Sunday, October 10, 2021

Do animals make mistakes?

 We civilized humans know it’s a mistake to anthropomorphize other animals. I smile when other people talk for their dogs, although I talk for mine all the time.

But I think that other species of animals have intentions because I think they make mistakes.

It’s a problem of concept and of logic, rather than one of fact. You can’t make a mistake — that is, do something you didn’t intend to do — if you aren’t cognitively capable of having intentions to begin with.

It seems obvious to me that animals make mistakes. Therefore, they must be capable of having intentions.

Lucas the cat misjudged a leap to the table where I feed him and landed badly.

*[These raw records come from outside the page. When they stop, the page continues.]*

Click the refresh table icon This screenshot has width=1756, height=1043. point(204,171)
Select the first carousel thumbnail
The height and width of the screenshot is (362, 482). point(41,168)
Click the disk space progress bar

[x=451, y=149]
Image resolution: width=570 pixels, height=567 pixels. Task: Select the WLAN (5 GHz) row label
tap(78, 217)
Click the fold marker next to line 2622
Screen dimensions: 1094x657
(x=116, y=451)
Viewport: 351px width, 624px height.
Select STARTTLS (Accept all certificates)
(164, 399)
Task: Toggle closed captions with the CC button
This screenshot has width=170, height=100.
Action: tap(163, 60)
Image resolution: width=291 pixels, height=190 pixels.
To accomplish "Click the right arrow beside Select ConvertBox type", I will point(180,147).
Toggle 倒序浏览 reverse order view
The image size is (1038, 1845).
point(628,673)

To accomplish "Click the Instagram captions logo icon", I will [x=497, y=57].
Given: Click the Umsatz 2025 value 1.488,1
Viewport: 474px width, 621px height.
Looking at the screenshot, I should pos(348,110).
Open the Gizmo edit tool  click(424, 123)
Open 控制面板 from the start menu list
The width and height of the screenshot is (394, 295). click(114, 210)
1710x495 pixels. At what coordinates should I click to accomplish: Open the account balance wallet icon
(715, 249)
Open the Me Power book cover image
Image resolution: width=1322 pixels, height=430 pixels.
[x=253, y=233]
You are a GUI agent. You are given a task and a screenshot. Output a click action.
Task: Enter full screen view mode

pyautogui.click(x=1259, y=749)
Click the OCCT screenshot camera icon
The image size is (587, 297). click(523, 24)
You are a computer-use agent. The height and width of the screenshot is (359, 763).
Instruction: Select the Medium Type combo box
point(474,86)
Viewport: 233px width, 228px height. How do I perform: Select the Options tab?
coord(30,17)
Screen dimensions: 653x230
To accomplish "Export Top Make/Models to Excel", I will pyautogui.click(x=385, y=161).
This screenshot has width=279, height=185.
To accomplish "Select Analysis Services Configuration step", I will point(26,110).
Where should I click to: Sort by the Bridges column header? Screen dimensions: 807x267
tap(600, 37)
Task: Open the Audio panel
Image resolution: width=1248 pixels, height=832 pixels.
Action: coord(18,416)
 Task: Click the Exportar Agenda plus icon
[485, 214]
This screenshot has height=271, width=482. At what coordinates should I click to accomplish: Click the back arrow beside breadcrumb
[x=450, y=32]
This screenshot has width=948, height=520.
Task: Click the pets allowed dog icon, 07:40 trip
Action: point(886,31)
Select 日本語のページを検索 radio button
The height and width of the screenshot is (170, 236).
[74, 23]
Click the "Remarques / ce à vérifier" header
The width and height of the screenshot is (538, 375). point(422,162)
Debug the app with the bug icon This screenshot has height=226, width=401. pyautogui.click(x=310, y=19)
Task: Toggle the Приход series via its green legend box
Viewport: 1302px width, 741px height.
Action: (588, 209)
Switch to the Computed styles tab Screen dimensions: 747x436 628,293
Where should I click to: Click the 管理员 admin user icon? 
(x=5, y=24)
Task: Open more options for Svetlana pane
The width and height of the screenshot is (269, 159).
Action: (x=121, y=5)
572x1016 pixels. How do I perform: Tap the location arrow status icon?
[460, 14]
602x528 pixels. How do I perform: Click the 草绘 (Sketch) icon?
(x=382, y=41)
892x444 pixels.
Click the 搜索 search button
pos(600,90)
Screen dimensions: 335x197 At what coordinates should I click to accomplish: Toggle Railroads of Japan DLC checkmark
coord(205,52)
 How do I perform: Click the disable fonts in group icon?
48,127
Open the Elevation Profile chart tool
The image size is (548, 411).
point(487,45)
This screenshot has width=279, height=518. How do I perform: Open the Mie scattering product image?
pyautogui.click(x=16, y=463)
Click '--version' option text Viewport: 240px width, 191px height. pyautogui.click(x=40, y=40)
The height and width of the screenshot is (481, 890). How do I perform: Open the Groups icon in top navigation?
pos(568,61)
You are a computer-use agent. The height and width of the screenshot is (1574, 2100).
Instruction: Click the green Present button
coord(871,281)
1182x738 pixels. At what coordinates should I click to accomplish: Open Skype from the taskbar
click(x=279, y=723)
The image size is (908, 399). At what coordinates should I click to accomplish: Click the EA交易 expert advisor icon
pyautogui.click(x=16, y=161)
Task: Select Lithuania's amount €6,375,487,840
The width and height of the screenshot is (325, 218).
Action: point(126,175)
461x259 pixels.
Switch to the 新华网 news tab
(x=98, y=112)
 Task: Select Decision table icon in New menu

Some bees in the garden mistook a flowered shirt for a source of food. It was a mistake, but they were persistent in their mistake.

A couple of winters ago, a pair of hawks followed the German shepherd and me for a mile as we went up the creek.

The female landed in a treetop, on a springy twig that had him bouncing like a man on a trampoline. The male then flew in, and then it was as if you had two people on the trampoline, trying to keep their balance.

Do hawks get disgusted? Is that anthropomorphism? The female hawk looked at her mate and flew to another tree.

I thought of the Yale experiment in which a pre-language toddler opened a closet door for a loved one who was pretending to be trying to get inside. Babies — before they acquire language — can read intentions. What about hawks?

Of course there is danger in thinking you know what’s in a hawk’s mind. I had been puzzled by the pair all morning. I have no idea what they were doing. I have no idea why the same birds followed us up the creek — or whether the  repeated sightings of the same birds was just a coincidence.

I noticed them because I was interested in what they were eating. I don’t even know that.

But it seems to me that the male thought that the little perch his mate had landed on was strong enough to support them both comfortably — and that thought was mistaken.

It’s probably just silly anthropomorphism, but I thought for an instant that hawks are also capable of disgust. For just that instant, I thought I could see it in her eyes.